> THE PROBLEM
Once you reach the line containing "Task: Click the search magnifier icon" in the entries below, write out that line and each one after it down to the line containing "Click the tile horizontally toolbar icon", exactly and with nothing added.

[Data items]
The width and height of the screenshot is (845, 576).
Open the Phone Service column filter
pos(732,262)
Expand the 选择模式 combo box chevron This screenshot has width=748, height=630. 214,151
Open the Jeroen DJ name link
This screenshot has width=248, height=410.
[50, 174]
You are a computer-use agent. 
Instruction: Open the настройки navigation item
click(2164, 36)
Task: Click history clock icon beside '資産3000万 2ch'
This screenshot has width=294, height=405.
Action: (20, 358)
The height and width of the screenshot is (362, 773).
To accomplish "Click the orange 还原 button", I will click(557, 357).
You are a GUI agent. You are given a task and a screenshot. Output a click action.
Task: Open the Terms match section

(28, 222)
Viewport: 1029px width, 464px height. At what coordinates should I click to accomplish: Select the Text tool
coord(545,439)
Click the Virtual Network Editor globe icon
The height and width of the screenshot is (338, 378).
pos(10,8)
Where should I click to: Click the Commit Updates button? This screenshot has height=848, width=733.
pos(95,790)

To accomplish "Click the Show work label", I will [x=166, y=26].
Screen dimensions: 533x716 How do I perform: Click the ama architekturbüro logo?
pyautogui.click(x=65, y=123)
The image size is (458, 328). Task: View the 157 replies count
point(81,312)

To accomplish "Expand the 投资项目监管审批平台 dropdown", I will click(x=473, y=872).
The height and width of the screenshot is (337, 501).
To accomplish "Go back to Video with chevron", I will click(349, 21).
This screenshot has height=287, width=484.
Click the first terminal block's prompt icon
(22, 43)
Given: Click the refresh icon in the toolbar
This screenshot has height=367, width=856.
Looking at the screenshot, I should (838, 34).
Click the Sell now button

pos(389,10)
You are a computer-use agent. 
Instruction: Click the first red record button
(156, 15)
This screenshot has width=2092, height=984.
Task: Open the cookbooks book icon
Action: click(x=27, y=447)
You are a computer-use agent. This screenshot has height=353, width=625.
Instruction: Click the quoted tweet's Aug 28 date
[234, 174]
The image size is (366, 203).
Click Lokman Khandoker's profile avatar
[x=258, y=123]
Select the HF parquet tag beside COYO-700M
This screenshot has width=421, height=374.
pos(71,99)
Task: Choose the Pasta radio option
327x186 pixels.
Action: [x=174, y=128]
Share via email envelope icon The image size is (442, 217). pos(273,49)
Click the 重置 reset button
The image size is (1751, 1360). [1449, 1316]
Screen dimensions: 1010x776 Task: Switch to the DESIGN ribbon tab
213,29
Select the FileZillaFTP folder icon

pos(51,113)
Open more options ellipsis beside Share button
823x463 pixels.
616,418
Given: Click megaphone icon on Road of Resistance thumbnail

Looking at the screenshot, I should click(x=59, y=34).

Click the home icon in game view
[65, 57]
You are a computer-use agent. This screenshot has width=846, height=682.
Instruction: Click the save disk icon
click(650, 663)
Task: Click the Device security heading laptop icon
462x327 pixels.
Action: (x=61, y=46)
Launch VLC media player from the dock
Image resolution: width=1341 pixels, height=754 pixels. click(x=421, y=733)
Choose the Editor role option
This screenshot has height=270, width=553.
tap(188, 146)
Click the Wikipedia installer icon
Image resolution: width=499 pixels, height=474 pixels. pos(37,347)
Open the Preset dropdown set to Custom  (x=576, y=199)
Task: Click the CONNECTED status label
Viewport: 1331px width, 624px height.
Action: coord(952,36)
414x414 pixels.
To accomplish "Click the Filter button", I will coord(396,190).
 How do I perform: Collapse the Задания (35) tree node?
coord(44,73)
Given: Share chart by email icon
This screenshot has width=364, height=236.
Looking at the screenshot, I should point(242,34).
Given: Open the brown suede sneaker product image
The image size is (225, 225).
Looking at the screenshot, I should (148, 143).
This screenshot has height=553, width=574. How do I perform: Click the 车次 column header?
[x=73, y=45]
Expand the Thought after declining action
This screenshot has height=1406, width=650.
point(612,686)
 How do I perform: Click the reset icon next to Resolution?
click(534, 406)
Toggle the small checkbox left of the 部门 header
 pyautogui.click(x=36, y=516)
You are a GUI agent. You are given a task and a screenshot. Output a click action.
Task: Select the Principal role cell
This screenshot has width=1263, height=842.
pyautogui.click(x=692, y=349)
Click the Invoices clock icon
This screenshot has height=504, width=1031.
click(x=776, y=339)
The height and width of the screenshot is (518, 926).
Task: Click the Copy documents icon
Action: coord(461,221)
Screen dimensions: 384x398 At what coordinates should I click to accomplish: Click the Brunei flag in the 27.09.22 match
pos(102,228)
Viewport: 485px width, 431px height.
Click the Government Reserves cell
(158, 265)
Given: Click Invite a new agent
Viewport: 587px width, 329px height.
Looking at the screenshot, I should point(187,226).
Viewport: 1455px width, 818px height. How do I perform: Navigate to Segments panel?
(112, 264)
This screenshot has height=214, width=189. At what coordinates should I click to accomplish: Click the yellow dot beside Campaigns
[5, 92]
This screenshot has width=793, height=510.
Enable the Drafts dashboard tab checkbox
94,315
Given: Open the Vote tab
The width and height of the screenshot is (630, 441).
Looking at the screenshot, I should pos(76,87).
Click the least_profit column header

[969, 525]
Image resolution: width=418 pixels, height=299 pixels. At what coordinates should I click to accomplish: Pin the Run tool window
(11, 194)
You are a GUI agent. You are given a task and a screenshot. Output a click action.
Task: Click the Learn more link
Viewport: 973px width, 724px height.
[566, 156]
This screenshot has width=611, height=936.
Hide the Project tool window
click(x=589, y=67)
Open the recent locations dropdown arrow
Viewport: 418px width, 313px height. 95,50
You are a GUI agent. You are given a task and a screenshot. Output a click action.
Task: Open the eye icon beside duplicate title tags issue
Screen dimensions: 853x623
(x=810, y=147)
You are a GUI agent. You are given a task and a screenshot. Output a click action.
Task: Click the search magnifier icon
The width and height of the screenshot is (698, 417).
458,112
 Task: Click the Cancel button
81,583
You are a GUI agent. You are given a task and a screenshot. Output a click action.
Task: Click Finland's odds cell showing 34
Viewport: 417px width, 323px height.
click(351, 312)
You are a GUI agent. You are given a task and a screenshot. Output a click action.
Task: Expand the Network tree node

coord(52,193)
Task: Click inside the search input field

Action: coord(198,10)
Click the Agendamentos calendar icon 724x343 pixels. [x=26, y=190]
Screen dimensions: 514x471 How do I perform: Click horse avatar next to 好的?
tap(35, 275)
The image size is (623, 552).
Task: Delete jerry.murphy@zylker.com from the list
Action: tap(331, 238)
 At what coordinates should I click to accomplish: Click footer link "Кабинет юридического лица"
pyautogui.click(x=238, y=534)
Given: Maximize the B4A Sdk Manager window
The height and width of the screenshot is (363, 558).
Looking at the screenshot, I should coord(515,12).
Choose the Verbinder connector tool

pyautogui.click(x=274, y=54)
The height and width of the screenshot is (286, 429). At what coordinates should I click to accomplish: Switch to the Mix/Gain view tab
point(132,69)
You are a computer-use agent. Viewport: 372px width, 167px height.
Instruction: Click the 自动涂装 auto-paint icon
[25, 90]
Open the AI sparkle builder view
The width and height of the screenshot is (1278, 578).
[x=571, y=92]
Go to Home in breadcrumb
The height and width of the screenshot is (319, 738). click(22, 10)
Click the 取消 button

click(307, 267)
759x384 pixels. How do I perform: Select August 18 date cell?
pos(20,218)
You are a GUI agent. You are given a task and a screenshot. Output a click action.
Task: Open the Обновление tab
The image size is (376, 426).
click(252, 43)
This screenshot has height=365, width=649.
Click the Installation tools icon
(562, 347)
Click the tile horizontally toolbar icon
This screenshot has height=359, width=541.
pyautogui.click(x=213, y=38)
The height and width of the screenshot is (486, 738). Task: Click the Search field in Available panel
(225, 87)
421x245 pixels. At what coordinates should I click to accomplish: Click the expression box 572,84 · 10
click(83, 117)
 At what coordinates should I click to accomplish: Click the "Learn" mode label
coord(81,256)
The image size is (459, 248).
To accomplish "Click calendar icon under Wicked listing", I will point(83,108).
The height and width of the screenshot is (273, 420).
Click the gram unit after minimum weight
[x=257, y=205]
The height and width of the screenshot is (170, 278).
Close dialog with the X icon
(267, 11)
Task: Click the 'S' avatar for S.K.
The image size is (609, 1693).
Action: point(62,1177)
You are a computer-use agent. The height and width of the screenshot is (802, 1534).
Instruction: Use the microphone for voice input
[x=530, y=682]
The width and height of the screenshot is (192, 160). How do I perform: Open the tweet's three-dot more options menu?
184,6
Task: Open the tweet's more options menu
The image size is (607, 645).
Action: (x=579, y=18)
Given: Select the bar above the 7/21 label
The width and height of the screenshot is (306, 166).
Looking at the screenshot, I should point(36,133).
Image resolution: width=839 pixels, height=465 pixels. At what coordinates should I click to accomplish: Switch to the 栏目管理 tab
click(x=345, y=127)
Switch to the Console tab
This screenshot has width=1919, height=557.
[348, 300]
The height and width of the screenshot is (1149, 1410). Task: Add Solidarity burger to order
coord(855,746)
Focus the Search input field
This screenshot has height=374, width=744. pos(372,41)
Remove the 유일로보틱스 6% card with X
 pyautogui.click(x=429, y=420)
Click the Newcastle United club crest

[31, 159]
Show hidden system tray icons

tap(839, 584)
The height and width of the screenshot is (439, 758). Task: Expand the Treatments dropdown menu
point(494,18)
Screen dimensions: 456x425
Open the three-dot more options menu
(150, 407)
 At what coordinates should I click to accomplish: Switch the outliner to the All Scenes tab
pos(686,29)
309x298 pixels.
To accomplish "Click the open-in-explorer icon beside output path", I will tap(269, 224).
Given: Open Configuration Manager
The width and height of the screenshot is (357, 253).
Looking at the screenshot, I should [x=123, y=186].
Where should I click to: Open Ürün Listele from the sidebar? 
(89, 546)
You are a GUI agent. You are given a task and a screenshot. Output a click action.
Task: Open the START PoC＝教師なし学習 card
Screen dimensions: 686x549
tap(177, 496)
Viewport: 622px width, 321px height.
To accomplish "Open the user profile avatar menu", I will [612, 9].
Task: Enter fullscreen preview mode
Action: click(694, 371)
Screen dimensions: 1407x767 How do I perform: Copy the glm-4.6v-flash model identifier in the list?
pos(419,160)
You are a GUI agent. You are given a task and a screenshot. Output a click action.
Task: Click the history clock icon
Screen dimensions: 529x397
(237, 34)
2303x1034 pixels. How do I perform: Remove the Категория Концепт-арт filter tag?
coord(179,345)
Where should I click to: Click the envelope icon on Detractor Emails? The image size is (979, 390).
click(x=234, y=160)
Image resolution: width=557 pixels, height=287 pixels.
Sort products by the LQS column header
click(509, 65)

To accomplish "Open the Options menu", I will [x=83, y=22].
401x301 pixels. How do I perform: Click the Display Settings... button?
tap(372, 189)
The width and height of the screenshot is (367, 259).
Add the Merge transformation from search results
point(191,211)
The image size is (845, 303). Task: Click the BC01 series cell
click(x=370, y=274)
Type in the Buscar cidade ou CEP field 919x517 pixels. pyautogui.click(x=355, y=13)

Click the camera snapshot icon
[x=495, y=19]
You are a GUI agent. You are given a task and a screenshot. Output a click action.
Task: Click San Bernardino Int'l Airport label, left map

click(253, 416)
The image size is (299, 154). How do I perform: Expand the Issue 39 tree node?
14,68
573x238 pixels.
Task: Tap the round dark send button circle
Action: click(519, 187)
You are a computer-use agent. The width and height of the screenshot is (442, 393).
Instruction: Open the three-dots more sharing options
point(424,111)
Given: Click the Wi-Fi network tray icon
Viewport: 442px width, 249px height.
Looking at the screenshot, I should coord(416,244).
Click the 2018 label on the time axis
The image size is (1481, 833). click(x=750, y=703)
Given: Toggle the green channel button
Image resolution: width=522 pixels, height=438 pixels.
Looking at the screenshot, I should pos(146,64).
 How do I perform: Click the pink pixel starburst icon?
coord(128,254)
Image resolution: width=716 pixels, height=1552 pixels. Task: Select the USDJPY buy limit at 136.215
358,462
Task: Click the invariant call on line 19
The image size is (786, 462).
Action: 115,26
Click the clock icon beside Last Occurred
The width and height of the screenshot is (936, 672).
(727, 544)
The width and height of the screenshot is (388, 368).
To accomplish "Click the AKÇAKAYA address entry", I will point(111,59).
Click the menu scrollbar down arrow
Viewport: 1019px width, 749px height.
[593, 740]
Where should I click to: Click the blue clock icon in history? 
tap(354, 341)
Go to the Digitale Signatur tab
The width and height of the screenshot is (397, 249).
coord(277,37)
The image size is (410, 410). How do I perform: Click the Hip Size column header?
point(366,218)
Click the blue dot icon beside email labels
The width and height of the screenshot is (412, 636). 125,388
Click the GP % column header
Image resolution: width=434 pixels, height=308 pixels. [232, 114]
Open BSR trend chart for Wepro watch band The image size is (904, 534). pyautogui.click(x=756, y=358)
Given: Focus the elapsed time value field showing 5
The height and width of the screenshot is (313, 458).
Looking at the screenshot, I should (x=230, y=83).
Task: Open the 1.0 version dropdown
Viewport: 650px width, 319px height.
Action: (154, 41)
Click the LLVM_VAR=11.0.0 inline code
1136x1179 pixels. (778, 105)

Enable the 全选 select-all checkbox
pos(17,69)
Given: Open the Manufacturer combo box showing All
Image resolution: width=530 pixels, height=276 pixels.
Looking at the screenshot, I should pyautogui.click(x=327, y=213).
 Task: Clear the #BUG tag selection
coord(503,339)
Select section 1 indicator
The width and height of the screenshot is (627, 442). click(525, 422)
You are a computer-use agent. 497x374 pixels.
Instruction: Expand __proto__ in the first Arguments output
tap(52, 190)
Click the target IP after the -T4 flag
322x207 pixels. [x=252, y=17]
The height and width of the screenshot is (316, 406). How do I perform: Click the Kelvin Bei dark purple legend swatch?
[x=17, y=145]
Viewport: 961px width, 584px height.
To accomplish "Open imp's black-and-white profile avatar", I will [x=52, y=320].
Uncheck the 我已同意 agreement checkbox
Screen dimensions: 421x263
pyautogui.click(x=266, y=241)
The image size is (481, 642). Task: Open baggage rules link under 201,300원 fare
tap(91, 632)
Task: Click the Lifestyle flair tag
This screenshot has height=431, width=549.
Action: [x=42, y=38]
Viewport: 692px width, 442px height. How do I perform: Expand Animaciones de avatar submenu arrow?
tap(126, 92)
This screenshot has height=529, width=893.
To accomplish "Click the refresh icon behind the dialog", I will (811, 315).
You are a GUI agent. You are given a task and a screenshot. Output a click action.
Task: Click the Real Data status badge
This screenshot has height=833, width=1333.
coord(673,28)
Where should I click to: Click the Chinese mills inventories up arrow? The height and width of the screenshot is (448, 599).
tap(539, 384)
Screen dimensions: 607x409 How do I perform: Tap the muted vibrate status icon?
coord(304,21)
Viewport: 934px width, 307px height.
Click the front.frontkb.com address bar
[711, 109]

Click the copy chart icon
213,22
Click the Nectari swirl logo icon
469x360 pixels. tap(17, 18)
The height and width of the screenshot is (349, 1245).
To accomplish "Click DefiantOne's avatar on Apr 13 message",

> ANSWER BOX
Task: Click the search magnifier icon
The width and height of the screenshot is (698, 417).
458,112
 Task: Click the Cancel button
81,583
You are a GUI agent. You are given a task and a screenshot. Output a click action.
Task: Click Finland's odds cell showing 34
Viewport: 417px width, 323px height.
click(351, 312)
You are a GUI agent. You are given a task and a screenshot. Output a click action.
Task: Expand the Network tree node

coord(52,193)
Task: Click inside the search input field

Action: coord(198,10)
Click the Agendamentos calendar icon 724x343 pixels. [x=26, y=190]
Screen dimensions: 514x471 How do I perform: Click horse avatar next to 好的?
tap(35, 275)
The image size is (623, 552).
Task: Delete jerry.murphy@zylker.com from the list
Action: tap(331, 238)
 At what coordinates should I click to accomplish: Click footer link "Кабинет юридического лица"
pyautogui.click(x=238, y=534)
Given: Maximize the B4A Sdk Manager window
The height and width of the screenshot is (363, 558).
Looking at the screenshot, I should coord(515,12).
Choose the Verbinder connector tool

pyautogui.click(x=274, y=54)
The height and width of the screenshot is (286, 429). At what coordinates should I click to accomplish: Switch to the Mix/Gain view tab
point(132,69)
You are a computer-use agent. Viewport: 372px width, 167px height.
Instruction: Click the 自动涂装 auto-paint icon
[25, 90]
Open the AI sparkle builder view
The width and height of the screenshot is (1278, 578).
[x=571, y=92]
Go to Home in breadcrumb
The height and width of the screenshot is (319, 738). click(22, 10)
Click the 取消 button

click(307, 267)
759x384 pixels. How do I perform: Select August 18 date cell?
pos(20,218)
You are a GUI agent. You are given a task and a screenshot. Output a click action.
Task: Open the Обновление tab
The image size is (376, 426).
click(252, 43)
This screenshot has height=365, width=649.
Click the Installation tools icon
(562, 347)
Click the tile horizontally toolbar icon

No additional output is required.